GitLab Container Registry is a secure and private registry for Docker images integrated completely in Gitlab. In this tutorial we will setup and use GitLab Container Registry. If you’re using previous versions of Gitlab upgrade and then follow this tutorial.
SSL Certificate — Eventhough docker may support unsecured private registries(self signed SSL Certifcates and http registy URL’s). GitLab seems to accept only “https” in url of registry. as when i tried to use http in URL it throw me the following error
Unsupported GitLab Registry external URL scheme: http
you can use self signed certificates or use letsencypt’s certbot(which is opensource certyfing tool).

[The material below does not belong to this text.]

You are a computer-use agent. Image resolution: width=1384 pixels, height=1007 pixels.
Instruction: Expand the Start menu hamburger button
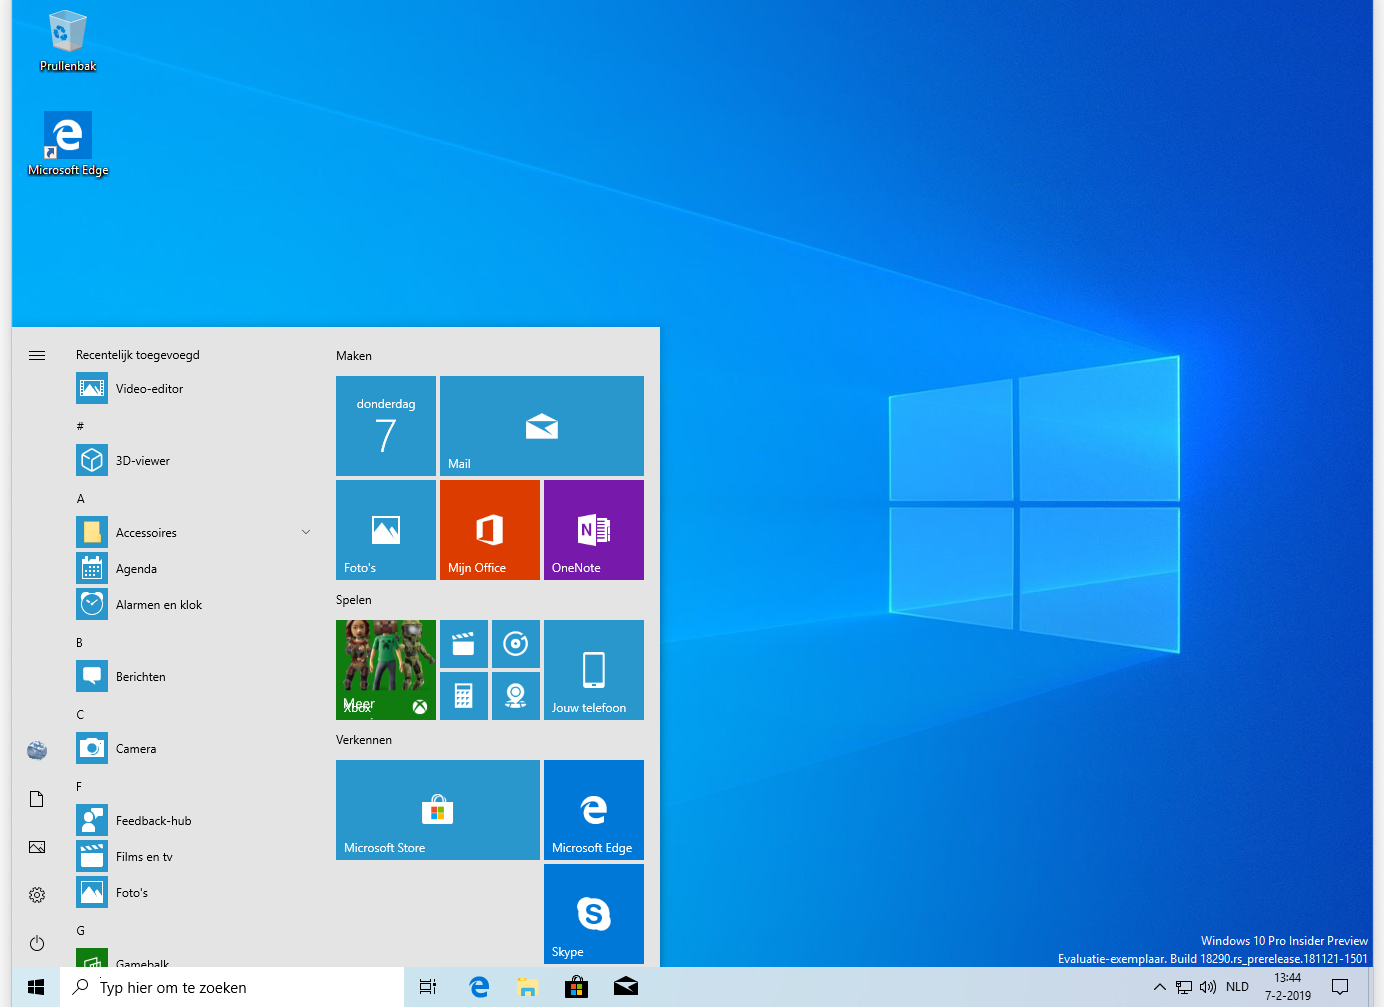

To use certbot stop any webservers you may be runnng(like nginx, apache). Ensure DNS Mapping is pointing to correct server and run following commands
git clone https://github.com/certbot/certbot
./certbot-auto certonly --standalone -d <domain-name>
you will be asked to enter an email for identity and recovery and your cert and key will be available in
certificate - /etc/letsencrypt/live/<domain-name>/fullchain.pem;
certificate_key - /etc/letsencrypt/live/<domain-name>/privkey.pem;
Modifying /etc/gitlab/gitlab.rb file:
registry_external_url 'https://<domain/sub-domain name>'
registry_nginx['ssl_certificate'] = <location-to-certificate>
registry_nginx['ssl_certificate_key'] = <location-to-certificate-key>
sudo gitlab-ctl reconfigure
Then under every Project Menu will have a Tab “Container Registry” which points to Projects Docker Image Container.